How to decide n_bits value in Concrete ML Logistic Regression Function?

Hi,
I tried using the logistic regression function over Pima Indian Diabetes Dataset

It is only predicting 0 values as shown below

Has this error got to do with n_bits value? May I know why I might be getting this error and how I can solve it?

Thank You!

Hello @vrikam ,

Could you share your complete notebook, please? It will be easier for us to help you. And also, which Concrete-ML version are you using?

Thanks

I am using the latest Concrete ML Version. I used the docker command to install it :
docker run --rm -it -p 8888:8888 -v /host/path:/data zamafhe/concrete-ml

Source Code

ok, and can we have your notebook?

I sent the link above
sending it again
https://drive.google.com/file/d/1SMW_O5HTao9tg2_EqC1vReYs62pRP5DA/view?usp=sharing

Hi @vrikam,

Yes you are right. This n_bits parameter basically defines the precision of your features.

For n_bits = 2, the entire input will be split into 2^{\text{n_bits}} values. So in your case you are mapping your entire training set to 2^{2} = 4 different values evenly distributed between the min and max values.

A few solution that can help:

  • standardize your data: in your notebook, your features have very different scales so the quantization is completely missing the features with small range. You can try something like this to have your feature on the same scale:
from sklearn.preprocessing import StandardScaler
std_scaler = StandardScaler()
x_train = std_scaler.fit_transform(x_train)
x_test = std_scaler.transform(x_test)

This should give you much better accuracy already.

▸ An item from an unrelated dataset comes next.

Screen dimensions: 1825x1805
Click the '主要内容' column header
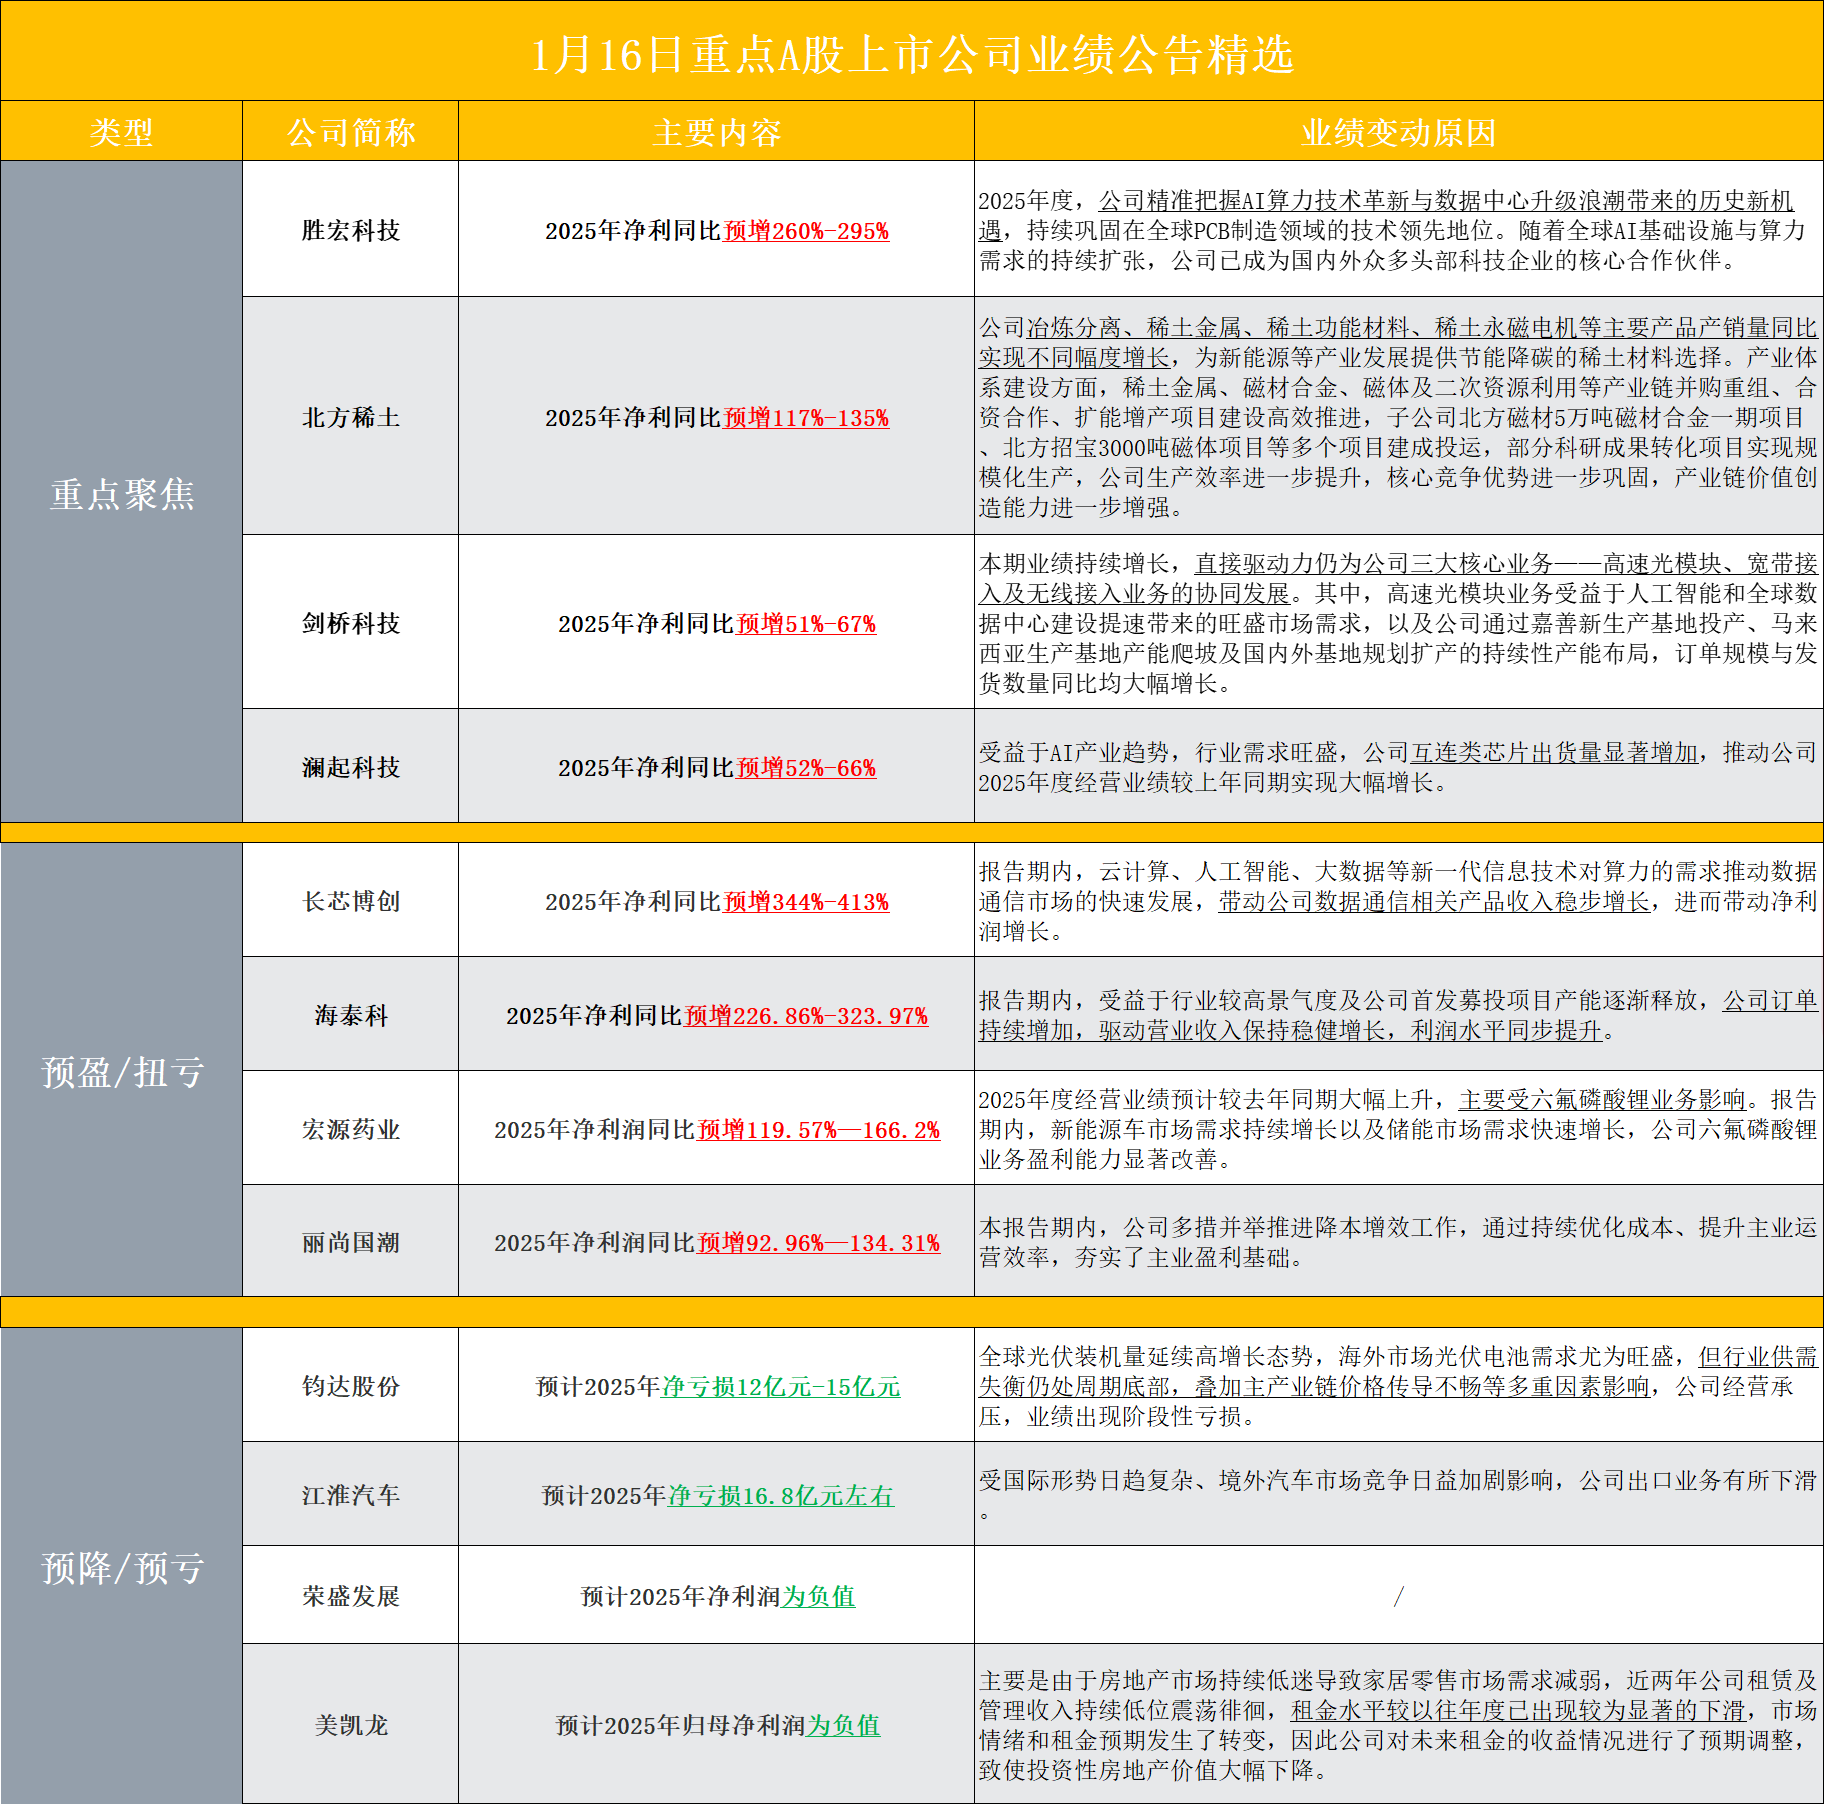tap(716, 132)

  • Increase the n_bits as follows:
CMLogisticRegression(n_bits=6)

However, this solution is risky: when you compile, you might get an error if the n_bits is too high with the given dataset/model to run in FHE.

Hope this helps!

Yes, this works
Thanks for your help!

1 Like

Great that it works, @vrikam .

Another good news is that in the library which is due for early January, we’ll have no more programmable bootstrapping (PBS) in linear models (like, LogisticRegression) so we’ll be able to have model_fhe.n_bits which is much larger. Also, these models will be crazy fast, since PBS is usually the bottleneck.

You’ll see that in January!
Cheers